Exercise details:
What is asked for is the whole listing, given again word for word.

Supplied material:
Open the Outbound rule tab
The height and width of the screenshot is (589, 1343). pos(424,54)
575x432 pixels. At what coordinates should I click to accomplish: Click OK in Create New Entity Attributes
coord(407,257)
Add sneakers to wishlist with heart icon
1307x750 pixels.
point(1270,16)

Task result:
Open the Outbound rule tab
The height and width of the screenshot is (589, 1343). pos(424,54)
575x432 pixels. At what coordinates should I click to accomplish: Click OK in Create New Entity Attributes
coord(407,257)
Add sneakers to wishlist with heart icon
1307x750 pixels.
point(1270,16)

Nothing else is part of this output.